Ich glaube, die Widmung von den genannten Stiftungen liegt auf der Hand. Wir versuchen als Stiftung des Rückversicherers Munich Re mit unserer Arbeit Wissen für Mikroversicherung – also Armenversicherung – in Entwicklungs- und Schwellenländern zu verbreiten. Ziel ist es, sogenannte „protection gaps“ zu schließen. Wir setzen uns auch für gute Katastrophenvorsorge ein. Die Siemens-Stiftung setzt sich stark für Entrepreneurship und Innovationen in Entwicklungs- und Schwellenländern ein. Daran kann ich nichts Schlechtes finden. Und ich glaube, dass auch die Gates-Stiftung in großem Stil Gutes bewirkt. Sicher werden Unternehmen und Privatpersonen einen ihnen naheliegenden Stiftungszweck verfolgen. So wird ein reicher Arzt auch eher eine Stiftung für Medizinforschung aufmachen und nicht eine für Musik oder Ähnliches.

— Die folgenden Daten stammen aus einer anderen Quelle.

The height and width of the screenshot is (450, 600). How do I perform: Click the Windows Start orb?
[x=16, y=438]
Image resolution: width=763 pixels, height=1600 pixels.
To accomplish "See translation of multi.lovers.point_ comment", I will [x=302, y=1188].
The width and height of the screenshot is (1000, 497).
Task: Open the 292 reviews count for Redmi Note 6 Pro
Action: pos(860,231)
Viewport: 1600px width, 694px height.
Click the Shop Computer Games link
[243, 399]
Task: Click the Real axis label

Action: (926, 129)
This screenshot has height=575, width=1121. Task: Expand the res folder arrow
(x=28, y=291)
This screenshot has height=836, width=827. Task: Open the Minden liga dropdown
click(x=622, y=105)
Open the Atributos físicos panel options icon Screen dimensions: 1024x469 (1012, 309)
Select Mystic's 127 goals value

David Callahan warnt in seinem Buch über US-Philanthropen davor, dass private Spender in Amerika zunehmend Einfluss auf politische Entscheidungen nehmen (siehe E+Z/D+C e-Paper 2017/07, S. 4). Das liege unter anderem an engen und überforderten öffentlichen Haushalten. Wie sehen Sie dieses Problem?
Ich teile diese Sorge. Große Stiftungen sind einflussreich und übernehmen zum Teil staatliche Aufgaben, sie führen große Studien zu Themen wie Bildung, Sicherheit und so weiter durch. Man muss schon genau hinsehen und verdächtige Sachverhalte öffentlich machen. Die Medien erfüllen hier eine wichtige Rolle, wie auch Sie mit dem Artikel zu David Callahan. Ich meine aber, dass Stiftungen insgesamt im Vergleich zu anderen Lobby-Gruppen, zum Beispiel der Auto- oder Energielobby – oder der Waffen-Lobby in den USA – eher kleinere Player sind.
Brauchen wir Stiftungen wirklich?
Davon bin ich überzeugt. Wie schon gesagt, schließen Stiftungen Finanzierungslücken oder führen wertvolle Projekte durch, die ohne sie nicht realisiert würden. Stiftungen befördern wichtige Themen. So etwa die Mercator-Stiftung in Deutschland. Sie widmet sich Themen wie dem Klimawandel, der Integration und der kulturellen Bildung. Die Deutsche Bundesstiftung Umwelt hat ein Stiftungskapital von mehr als 2 Milliarden Euro und fördert Projekte zum Umweltschutz. Seit Aufnahme der Stiftungsarbeit 1991 hat sie bis 2016 etwa 9000 Projekte mit mehr als 1,5 Milliarden Euro Fördervolumen unterstützt. Das ist wichtig. Die riesige Bill & Melinda Gates-Stiftung in den USA kümmert sich mit Abermillionen US-Dollar um Themen wie Gesundheitsverbesserung in Entwicklungsländern – etwa bei Malaria, Tbc oder HIV/Aids. Das ist gut.
Thomas Loster ist Geschäftsführer der Münchener Rück Stiftung und Mitglied des E+Z/D+C-Beirats.